Todo empezó con un tuit que se ha viralizado en las redes, donde se denuncia este gasto exorbitante para algo tan básico como gestionar cuentas en un banco. Y sí, tras verificar los hechos, la información es absolutamente cierta. Publicado en el Boletín Oficial del Estado (BOE) el 6 de marzo de 2026, el anuncio de licitación proviene de la Subsecretaría de Cultura y detalla un expediente con el código M260002. El objeto del contrato es claro: «Apertura y mantenimiento de varias cuentas bancarias del Ministerio de Cultura». Pero, ¿312.000 euros por un año de duración? ¡Es una barbaridad! ¿Cuántas cuentas serán? ¿Acaso incluyen servicios de lujo como transferencias con diamantes incrustados o algo por el estilo? No, señores, esto es mantenimiento básico de cuentas bancarias, clasificado bajo el código CPV 66110000 para servicios bancarios.
Pero vamos a ver…
¿Cómo va a costar 312.000€ el mantenimiento de unas cuentas bancarias del Ministerio de Cultura por un año?
¿Estamos tontos?
Que pone APERTURA Y MANTENIMIENTO!! No operaciones! pic.twitter.com/ILuWQU8ig5
— Ana B. (@HRAnaBarba) March 6, 2026
Lo que más enfurece es el contexto.

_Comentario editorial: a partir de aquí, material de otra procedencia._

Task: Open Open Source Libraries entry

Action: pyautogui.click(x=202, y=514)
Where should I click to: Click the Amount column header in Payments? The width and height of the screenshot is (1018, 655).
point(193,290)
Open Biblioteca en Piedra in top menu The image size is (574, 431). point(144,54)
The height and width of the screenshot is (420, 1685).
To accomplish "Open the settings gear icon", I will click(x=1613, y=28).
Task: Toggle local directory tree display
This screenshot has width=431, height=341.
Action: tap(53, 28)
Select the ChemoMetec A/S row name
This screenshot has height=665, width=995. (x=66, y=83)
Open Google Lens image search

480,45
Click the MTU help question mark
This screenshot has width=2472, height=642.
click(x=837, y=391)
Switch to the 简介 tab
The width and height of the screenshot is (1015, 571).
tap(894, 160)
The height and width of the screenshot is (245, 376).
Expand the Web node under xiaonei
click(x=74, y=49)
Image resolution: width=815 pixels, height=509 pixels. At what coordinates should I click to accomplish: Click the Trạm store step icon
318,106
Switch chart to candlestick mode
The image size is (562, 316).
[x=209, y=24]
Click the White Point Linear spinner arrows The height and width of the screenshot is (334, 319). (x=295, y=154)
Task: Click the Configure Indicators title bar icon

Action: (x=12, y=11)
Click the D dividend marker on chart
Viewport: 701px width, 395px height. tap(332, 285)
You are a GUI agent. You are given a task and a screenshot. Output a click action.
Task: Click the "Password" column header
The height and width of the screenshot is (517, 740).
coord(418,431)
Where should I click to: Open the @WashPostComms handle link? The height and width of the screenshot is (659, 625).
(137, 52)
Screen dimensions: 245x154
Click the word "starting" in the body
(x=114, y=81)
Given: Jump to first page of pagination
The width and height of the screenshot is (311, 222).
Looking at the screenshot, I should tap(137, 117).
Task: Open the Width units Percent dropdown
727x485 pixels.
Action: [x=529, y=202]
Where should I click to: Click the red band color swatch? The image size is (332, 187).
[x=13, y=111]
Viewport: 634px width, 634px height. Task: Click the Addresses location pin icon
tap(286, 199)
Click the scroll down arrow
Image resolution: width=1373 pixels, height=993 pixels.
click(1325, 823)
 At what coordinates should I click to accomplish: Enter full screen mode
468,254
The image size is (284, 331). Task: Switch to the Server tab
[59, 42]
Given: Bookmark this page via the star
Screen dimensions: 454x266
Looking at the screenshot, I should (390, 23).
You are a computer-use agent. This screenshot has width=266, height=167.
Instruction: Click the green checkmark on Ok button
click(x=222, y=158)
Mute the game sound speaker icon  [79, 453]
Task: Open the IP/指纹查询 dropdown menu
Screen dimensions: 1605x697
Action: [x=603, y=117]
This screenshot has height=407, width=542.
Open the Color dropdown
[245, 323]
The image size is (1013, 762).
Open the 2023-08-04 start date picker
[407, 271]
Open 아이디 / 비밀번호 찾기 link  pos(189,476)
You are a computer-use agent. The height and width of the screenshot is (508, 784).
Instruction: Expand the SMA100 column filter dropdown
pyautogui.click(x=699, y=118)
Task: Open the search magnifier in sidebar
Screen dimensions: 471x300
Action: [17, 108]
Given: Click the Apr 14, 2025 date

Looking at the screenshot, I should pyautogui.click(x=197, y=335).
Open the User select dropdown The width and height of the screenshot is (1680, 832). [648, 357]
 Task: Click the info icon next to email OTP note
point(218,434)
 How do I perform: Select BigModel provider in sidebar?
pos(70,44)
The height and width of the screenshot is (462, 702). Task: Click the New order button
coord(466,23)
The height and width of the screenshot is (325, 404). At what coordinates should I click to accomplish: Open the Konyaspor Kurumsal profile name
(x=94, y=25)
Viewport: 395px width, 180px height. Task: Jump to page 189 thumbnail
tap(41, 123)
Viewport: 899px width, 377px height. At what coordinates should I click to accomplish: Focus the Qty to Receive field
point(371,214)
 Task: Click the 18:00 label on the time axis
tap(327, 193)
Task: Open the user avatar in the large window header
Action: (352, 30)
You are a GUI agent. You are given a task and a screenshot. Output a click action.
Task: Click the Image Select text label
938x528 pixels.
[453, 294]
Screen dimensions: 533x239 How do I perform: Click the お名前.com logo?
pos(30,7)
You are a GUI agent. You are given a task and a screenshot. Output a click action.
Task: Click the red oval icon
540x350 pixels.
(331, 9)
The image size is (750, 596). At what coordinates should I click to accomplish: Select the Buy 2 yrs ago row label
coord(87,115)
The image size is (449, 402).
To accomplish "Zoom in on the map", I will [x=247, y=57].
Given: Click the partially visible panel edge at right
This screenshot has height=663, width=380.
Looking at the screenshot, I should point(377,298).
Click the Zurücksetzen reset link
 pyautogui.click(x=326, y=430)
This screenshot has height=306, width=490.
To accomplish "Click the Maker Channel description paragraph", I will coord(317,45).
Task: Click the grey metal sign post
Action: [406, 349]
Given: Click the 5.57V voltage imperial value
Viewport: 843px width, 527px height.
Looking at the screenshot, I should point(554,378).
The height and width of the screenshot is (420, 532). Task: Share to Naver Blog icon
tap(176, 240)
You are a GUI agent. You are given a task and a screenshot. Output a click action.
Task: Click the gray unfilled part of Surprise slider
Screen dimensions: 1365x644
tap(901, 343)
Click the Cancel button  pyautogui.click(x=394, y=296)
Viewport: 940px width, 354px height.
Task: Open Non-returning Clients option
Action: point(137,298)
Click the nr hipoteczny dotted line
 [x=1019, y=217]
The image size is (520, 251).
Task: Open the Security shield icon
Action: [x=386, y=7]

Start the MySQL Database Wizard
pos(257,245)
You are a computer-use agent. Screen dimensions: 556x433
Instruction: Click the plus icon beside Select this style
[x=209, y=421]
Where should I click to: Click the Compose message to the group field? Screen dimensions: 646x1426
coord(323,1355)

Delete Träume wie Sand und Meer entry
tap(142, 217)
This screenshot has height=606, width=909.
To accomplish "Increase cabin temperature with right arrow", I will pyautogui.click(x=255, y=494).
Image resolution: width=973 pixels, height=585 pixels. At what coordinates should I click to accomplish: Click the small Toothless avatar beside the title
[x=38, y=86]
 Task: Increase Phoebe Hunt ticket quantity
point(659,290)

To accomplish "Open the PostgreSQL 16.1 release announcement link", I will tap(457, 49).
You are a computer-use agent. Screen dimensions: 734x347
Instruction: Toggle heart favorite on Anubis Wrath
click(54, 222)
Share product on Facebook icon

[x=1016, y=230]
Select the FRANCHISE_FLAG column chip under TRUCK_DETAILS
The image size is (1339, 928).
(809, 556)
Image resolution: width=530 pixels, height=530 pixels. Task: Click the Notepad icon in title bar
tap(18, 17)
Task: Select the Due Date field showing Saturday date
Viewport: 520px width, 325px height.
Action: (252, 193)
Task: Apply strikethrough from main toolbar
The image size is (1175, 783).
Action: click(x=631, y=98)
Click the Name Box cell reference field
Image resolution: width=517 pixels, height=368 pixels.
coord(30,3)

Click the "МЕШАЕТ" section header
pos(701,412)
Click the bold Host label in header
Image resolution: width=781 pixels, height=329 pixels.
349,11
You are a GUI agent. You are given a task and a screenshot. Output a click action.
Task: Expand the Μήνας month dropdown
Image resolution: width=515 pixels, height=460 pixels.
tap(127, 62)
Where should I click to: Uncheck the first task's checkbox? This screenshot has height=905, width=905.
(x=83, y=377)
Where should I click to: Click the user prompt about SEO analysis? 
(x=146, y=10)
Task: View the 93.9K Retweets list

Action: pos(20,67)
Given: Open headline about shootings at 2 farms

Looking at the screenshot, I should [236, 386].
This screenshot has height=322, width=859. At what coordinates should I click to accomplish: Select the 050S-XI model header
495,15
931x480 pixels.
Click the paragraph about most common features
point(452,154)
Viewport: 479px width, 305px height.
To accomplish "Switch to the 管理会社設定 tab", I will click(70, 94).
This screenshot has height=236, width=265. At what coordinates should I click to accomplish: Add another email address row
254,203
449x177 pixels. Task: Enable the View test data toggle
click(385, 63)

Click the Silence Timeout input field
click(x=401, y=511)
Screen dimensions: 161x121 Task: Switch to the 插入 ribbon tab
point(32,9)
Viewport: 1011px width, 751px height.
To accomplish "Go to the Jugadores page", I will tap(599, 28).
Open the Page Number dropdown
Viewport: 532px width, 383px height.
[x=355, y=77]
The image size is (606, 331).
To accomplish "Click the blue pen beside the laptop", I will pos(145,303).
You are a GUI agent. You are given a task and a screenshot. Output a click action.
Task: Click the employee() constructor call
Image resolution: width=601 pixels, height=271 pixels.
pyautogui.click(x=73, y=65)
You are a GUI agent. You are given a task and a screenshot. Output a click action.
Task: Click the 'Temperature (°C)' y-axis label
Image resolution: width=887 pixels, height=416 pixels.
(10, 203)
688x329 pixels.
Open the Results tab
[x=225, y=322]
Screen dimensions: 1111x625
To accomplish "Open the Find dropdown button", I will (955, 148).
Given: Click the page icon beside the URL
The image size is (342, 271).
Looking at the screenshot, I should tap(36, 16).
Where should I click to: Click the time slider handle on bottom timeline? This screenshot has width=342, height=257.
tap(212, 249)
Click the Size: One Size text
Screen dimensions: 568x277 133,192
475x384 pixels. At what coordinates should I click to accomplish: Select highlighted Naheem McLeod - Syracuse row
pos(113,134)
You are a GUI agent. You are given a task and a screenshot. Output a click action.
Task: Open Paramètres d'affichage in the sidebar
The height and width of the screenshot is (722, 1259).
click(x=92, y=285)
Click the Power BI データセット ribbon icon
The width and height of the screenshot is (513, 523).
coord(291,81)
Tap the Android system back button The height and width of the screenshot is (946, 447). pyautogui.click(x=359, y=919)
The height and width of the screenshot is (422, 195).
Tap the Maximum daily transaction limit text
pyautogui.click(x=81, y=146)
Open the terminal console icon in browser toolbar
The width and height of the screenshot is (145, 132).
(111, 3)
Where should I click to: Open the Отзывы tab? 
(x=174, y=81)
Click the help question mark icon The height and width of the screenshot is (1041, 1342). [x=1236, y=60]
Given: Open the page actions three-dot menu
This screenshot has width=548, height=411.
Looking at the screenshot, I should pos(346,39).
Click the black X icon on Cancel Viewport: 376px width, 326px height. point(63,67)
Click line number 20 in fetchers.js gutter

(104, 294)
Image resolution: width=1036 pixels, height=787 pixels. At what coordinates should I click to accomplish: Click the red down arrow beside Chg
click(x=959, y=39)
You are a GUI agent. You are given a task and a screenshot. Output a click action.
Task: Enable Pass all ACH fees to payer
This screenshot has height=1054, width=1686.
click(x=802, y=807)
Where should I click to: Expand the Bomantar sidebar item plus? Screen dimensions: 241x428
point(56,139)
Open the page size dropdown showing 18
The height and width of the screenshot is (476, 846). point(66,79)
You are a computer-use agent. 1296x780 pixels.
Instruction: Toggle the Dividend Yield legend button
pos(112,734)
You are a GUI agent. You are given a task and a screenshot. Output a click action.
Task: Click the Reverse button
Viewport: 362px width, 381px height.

Este contrato se adjudicará mediante un procedimiento abierto, donde el criterio principal es el precio (con un 100% de ponderación), y se ejecutará en la Comunidad de Madrid. Las ofertas deben presentarse antes del 23 de marzo de 2026, y la apertura de los sobres administrativos y económicos está programada para los días 25 y 31 de marzo, respectivamente, en la sede del Ministerio en la Plaza del Rey. Pero, ¿quién en su sano juicio aprueba un valor estimado tan alto para algo que cualquier ciudadano resuelve gratis o por unos pocos euros al mes en su banco habitual? ¡Es un insulto! Imagínense lo que se podría hacer con ese dinero.
Y no es solo sorpresa, es rabia pura. En un país donde la inflación aprieta y los presupuestos públicos deberían optimizarse al máximo, este tipo de licitaciones huele a ineficiencia o, peor aún, a un sistema que prioriza el papeleo burocrático sobre las necesidades reales. El anuncio incluso menciona condiciones ambientales en la ejecución, pero ¿qué tiene que ver el medio ambiente con mantener cuentas? Parece un relleno para justificar el gasto. Los requisitos para participar incluyen estar inscrito en el Registro Oficial de Entidades de Crédito del Banco de España, lo cual limita a bancos grandes, pero ¿no podrían negociarlo directamente sin licitar tanto dinero?
En resumen, este caso es un ejemplo flagrante de cómo el dinero de todos se malgasta en absurdos administrativos. ¡Basta ya! Es hora de que los responsables rindan cuentas y expliquen por qué algo tan simple cuesta una fortuna.